Base 64 Encoder for Mac and Windows
Download for free using the links below.
This software is donation-ware, if you find it usefull and
can afford it, please donate $3 using the cat link below:
Please, meow! donate $3 bucks, I'm, tired of dollar-store
cat food, meow, and the dude that feeds me lives on ramen noodles, meow!
Mac OS X 10.4 or Higher
Note: To open
on OS X Mountain Lion, Control-Click on the
application icon and choose Open from the popup
Vista or Higher
Note: Internet Explorer 8 or higher is required
While some feature phones also may be thought of as handheld computers integrated with mobile telephones, a feature phone is typically based on proprietary firmware, while a smartphone runs a more open and complete mobile operating system. Widespread examples of smartphone operating systems are Apple's iOS/iPhone, Google's Android, Microsoft's Windows Phone 7, Nokia's Symbian, RIM's BlackBerry OS, and embedded Linux distributions such as Maemo and MeeGo. Such systems can be installed on many different phone models, and typically each device can receive multiple OS software updates over its lifetime. Smartphones can run third-party applications using advanced application programming interfaces (APIs). The particular choice of character set selected for the 64 characters required for the base varies between implementations. The general rule is to choose a set of 64 characters that is both part of a subset common to most encodings, and also printable. This combination leaves the data unlikely to be modified in transit through information systems, such as email, that were traditionally not 8-bit clean. For example, MIME's Base64 implementation uses A–Z, a–z, and 0–9 for the first 62 values. Other variations, usually derived from Base64, share this property but differ in the symbols chosen for the last two values; an example is UTF-7.
The earliest instances of this type of encoding were created for dialup communication between systems running the same OS - e.g. uuencode for UNIX, BinHex for the TRS-80 (later adapted for the Macintosh) - and could therefore make more assumptions about what characters were safe to use. For instance, uuencode uses uppercase letters, digits, and many punctuation characters, but no lowercase, since UNIX was sometimes used with terminals that did not support distinct letter case.
Encoded in ASCII, M, a, n are stored as the bytes 77, 97, 110, which are, in 8-bit quantities, 01001101, 01100001, 01101110 in base 2. These three bytes are joined together into a 24 bit buffer producing 010011010110000101101110. Packs of 6 bits (6 bits have a maximum of 64 different binary values) are converted into numbers (in this case, there are 4 numbers in this 24-bit string), which are then converted to their corresponding values in Base64.
The number of output bytes per input byte is approximately 4 / 3 (33% overhead) and converges to that value for large number of bytes. More specifically, given an input of n bytes, the output will be bytes long, including padding characters.

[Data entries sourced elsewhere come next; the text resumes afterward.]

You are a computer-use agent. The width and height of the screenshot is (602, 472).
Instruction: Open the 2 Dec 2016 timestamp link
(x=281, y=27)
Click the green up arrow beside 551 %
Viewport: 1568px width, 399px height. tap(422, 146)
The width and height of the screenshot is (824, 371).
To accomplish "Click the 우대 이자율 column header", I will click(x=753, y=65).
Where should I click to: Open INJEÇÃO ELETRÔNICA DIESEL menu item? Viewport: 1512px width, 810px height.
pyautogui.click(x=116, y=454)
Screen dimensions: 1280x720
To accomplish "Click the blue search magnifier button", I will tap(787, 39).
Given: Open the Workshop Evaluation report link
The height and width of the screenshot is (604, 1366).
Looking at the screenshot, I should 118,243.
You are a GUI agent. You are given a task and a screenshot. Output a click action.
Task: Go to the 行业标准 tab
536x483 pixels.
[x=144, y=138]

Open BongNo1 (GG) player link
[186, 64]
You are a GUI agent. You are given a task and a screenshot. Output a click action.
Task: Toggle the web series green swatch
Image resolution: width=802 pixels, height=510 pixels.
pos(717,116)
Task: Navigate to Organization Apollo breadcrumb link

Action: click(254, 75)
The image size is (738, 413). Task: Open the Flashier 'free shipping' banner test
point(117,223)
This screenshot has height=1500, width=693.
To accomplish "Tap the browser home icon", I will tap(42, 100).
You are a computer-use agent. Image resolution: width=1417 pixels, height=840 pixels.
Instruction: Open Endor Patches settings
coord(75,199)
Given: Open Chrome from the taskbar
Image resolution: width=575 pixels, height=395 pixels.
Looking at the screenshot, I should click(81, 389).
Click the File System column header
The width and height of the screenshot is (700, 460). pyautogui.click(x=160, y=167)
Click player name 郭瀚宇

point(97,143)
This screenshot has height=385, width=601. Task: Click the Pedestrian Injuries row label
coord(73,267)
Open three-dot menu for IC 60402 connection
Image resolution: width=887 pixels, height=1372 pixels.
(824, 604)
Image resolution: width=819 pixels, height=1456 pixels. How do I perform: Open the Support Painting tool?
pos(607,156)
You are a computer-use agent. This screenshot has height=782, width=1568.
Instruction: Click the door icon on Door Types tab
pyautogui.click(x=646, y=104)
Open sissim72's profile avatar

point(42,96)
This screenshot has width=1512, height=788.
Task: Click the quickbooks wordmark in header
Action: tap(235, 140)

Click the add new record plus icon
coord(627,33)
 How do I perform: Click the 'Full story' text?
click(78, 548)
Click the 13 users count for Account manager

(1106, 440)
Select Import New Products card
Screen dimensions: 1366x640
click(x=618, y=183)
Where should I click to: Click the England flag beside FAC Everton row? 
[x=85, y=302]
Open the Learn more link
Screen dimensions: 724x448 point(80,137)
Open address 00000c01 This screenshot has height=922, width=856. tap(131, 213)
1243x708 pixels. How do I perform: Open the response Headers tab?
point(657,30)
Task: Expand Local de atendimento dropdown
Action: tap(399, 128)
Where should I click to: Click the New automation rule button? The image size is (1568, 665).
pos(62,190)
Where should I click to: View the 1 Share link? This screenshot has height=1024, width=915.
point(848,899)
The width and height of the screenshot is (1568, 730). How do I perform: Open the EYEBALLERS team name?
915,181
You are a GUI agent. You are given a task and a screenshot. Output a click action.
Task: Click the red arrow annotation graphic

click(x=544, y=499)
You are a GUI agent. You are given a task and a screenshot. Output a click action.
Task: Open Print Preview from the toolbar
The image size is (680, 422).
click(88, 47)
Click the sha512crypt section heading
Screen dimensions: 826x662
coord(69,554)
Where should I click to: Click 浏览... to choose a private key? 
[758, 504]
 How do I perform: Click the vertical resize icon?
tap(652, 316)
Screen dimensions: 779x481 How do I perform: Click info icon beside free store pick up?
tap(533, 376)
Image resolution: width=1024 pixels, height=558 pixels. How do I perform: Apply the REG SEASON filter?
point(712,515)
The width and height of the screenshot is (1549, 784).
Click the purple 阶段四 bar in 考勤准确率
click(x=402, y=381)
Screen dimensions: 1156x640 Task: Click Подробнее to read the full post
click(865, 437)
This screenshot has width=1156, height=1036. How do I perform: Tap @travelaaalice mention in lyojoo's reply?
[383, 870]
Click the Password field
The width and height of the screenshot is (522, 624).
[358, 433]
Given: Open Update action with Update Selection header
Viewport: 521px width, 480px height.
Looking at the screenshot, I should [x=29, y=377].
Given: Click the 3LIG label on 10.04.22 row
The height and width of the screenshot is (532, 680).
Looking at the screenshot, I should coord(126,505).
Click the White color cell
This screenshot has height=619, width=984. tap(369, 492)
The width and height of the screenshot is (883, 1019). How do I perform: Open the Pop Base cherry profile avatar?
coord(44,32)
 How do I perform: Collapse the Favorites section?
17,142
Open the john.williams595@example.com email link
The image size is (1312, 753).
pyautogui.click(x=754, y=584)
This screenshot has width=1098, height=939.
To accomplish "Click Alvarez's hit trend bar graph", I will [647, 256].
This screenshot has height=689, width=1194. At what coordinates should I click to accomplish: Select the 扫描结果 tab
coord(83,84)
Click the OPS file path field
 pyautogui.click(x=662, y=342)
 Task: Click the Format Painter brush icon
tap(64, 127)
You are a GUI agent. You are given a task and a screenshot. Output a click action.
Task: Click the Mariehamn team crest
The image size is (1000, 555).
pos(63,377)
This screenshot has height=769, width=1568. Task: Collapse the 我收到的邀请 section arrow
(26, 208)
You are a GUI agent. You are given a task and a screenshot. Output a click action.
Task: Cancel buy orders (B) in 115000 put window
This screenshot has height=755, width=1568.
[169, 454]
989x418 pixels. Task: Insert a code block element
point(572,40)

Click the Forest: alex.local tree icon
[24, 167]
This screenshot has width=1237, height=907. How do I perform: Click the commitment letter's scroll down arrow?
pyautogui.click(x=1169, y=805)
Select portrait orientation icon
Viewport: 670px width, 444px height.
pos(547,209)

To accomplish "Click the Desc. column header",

From a theoretical point of view the padding character is not needed, since the number of missing bytes can be calculated from the number of base64 digits. In some implementations the padding character is mandatory to use, for others it is not used. One case where padding characters are required is when multiple base64 encoded files are concatenated. The 2011 DEF-CON Capture the Flag (CTF) qualifiers contained a puzzle with a file of concatenated base64 encoded files.
Base64 encoding can be helpful when fairly lengthy identifying information is used in an HTTP environment. For example, a database persistence framework for Java objects might use Base64 encoding to encode a relatively large unique id (generally 128-bit UUIDs) into a string for use as an HTTP parameter in HTTP forms or HTTP GET URLs. Also, many Apple's iOS, Google's Android, Droid, Microsoft's Windows and iPhone applications need to encode binary data in a way that is convenient for inclusion in URLs, including in hidden web form fields, and Base64 is a convenient encoding to render them in not only a compact way, but in a relatively unreadable one when trying to obscure the nature of data from a casual human observer.
Using standard Base64 in URL requires encoding of '+', '/' and '=' characters into special percent-encoded hexadecimal sequences ('+' = '%2B', '/' = '%2F' and '=' = '%3D'), which makes the string unnecessarily longer.
For this reason, a modified Base64 for URL variant exists, where no padding '=' will be used, and the '+' and '/' characters of standard Base64 are respectively replaced by '-' and '_', so that using URL encoders/decoders are no longer necessary and have no impact on the length of the encoded value, leaving the same encoded form intact for use in relational databases, web forms, and object identifiers in general.
1) Important: Be sure to click the correct radio button for the type of image format you are converting. Programmers note: in theory, you can embed any type of file (exe's, pdf's, audio, etc) to base64, you will have to manually change the datatype tag in the exported HTML - tech support will not be provided for non-images. Also note that the conversion time may take over a minute for large images due to complex number crunching.
2) Simply select the image.
3) At this point you can either copy the HTML code to the clipboard or export an HTML file.
Example of the exported page in a browser, along with a look at the View-Html Source window.